The Roman workshop, like most of Hands-on-History presentations can be held in either a large arena or offered in parts as singular workstations in a multiple of rooms or over the course of several days. Schools have the option of choosing from a host of tasks and assembling their own shopping list. Here, in brief, are the Roman options.

  1. Roman coins are always fascinating to young minds and hands. Using a time line of Greek and Roman history as a guide, authentic silver and copper coins, valued at thousands of dollars are placed in their hands to enjoy and evaluate. Holding two thousand year old coins has made some students literally pass out so we do this presentation on the floor, for safety and control. One silver coin was minted the year Julius Caesar was born….and it says so. We show your kids how the Romans marked and dated their coinage, and how we must play detective to interpret their system to our dates.
  2. The Roman soldier was the most formidable military man for nearly a thousand years. We dress some of the students up in replica uniforms and make them a soldier for the moment, allowing all the students to handle the equipment and material weaponry of the period. From body armor, to swords, chain mail, helmets, sandals, shields, and spears, its all hands-on with a focus on he daily life of the roman soldier. Safety first, with lots of controlled management.
  3. The Infantry capabilities of the Roman Army were the foundation of all massed troop warfare, making the study of their troop formations and battle tactics essential to understanding to power and grandeur of the Roman Legions. Students are arranged and massed as legionaires in formations, are taught to march in battle order, and use large wooden shields and faux spears to simulate battle techniques.
  4. With the help of a carefully guided task booklet, students will assemble a mobile catapult. The frame, wheels, ropes, and sling arm all work and the students will be expected to throw various objects using both the standard arm and the sling.
  5. As builders, one of the most important contributions to architecture was the Roman Arch. We have two arch programs which allow the students to build in a multiple of fashions. Each requires teamwork, focus, and a commitment to completion. Acting as live scaffolding the building teams must cooperate with one another in order to succeed. One of the arches should be built by spanning an eight foot distance, raised on two columns, four feet high. Lots to learn here.
  6. Roman water projects were as famous then as they are marveled at now. One separate program, Roman Water, traces the development of a water supply system from the point of origin to the end user and waste system. Students will build a ten foot long, eight foot high, three tiered ached arcade which is the everlasting symbol of the Roman aqueduct.
  7. The Romans are historically applauded as the ancient world’s best bridge builders. Two water stations have your students building a floating ‘pontoon’ bridge and a stick built, 'pile' bridge. Very detailed teamwork and communication, using task booklet instructions, guide them to success in these challenges. Model soldiers, horses, and carts pose as logistical questions for movement from one shore to another. The numbers and speeds are astounding.
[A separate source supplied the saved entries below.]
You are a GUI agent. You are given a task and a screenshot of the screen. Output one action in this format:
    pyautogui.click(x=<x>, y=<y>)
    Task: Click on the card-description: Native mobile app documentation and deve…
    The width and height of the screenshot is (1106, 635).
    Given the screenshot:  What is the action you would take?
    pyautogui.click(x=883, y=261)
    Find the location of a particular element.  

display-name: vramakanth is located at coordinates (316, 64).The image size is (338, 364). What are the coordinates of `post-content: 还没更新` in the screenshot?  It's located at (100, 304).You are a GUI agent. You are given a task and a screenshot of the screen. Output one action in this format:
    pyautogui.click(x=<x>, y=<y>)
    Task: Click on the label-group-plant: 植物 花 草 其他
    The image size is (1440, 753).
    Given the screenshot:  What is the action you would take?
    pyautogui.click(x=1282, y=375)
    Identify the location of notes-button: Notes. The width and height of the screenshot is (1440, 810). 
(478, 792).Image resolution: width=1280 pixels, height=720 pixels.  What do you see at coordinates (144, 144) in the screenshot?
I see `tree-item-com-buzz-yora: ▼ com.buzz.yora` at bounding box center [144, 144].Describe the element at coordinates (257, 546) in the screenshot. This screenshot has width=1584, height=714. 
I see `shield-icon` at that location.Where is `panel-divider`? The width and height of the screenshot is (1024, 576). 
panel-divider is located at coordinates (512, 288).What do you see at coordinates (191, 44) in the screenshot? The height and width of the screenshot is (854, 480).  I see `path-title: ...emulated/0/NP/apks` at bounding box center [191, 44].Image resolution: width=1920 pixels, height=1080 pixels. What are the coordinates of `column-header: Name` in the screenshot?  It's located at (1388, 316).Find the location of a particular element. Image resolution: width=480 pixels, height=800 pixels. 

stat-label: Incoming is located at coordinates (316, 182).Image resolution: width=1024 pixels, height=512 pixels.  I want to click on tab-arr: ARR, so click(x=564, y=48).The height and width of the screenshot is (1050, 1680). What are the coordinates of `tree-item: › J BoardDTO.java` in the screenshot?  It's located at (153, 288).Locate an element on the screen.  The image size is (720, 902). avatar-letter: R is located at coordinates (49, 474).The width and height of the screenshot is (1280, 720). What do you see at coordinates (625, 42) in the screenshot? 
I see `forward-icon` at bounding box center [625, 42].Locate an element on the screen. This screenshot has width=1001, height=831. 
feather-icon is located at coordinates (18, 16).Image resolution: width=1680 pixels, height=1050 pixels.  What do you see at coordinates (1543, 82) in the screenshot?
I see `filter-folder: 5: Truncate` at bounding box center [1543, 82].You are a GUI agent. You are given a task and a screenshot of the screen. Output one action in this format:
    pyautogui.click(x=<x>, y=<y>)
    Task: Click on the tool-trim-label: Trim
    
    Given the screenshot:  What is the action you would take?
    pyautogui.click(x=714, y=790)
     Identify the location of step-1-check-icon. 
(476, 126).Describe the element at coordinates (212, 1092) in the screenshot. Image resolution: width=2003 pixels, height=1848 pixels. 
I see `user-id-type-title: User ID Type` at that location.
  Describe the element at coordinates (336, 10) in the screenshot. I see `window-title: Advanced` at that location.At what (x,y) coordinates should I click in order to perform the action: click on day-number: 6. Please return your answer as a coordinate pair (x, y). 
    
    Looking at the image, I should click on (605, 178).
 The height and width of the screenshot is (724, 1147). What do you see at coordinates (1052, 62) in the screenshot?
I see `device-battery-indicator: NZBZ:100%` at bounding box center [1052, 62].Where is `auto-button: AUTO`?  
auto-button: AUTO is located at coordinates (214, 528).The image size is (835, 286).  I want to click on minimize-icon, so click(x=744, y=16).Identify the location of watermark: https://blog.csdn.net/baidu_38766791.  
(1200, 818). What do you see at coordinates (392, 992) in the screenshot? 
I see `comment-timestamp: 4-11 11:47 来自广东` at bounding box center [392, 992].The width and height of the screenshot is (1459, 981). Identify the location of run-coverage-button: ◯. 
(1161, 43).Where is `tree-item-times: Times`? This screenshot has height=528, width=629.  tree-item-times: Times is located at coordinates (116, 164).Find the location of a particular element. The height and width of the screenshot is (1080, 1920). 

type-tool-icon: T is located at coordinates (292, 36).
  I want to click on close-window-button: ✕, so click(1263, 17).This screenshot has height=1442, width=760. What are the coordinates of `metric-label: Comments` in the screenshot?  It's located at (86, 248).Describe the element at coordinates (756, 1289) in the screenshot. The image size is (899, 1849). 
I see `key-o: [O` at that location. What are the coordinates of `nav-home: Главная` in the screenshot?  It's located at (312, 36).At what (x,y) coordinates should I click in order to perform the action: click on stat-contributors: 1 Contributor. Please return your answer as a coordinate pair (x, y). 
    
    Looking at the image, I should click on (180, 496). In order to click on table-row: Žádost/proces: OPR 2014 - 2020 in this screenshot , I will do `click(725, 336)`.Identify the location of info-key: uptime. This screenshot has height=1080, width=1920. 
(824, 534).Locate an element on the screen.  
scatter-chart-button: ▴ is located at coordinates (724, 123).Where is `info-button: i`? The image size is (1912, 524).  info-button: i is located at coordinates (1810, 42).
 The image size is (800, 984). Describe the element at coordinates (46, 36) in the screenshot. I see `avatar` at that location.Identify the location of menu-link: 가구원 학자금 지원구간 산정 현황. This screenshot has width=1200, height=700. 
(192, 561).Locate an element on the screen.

  8. A singular large group exercise in a large room is the Roman Arena workshop. Still a work in progress for the actual printed cloth arena, students are seated in multiple half circles facing the Gladiator training pole, and are introduced to the various forms of Roman Gladiators. Each student is given a character card to read out loud to the class. There are over seventy five such cards, each representing a singular aspect of the Roman Arena. A full reading gives the class a rich appreciation of the complexity and barbarity to an arena event. Authentic Roman Coliseum stones are passed around for each student to hold a little piece of history.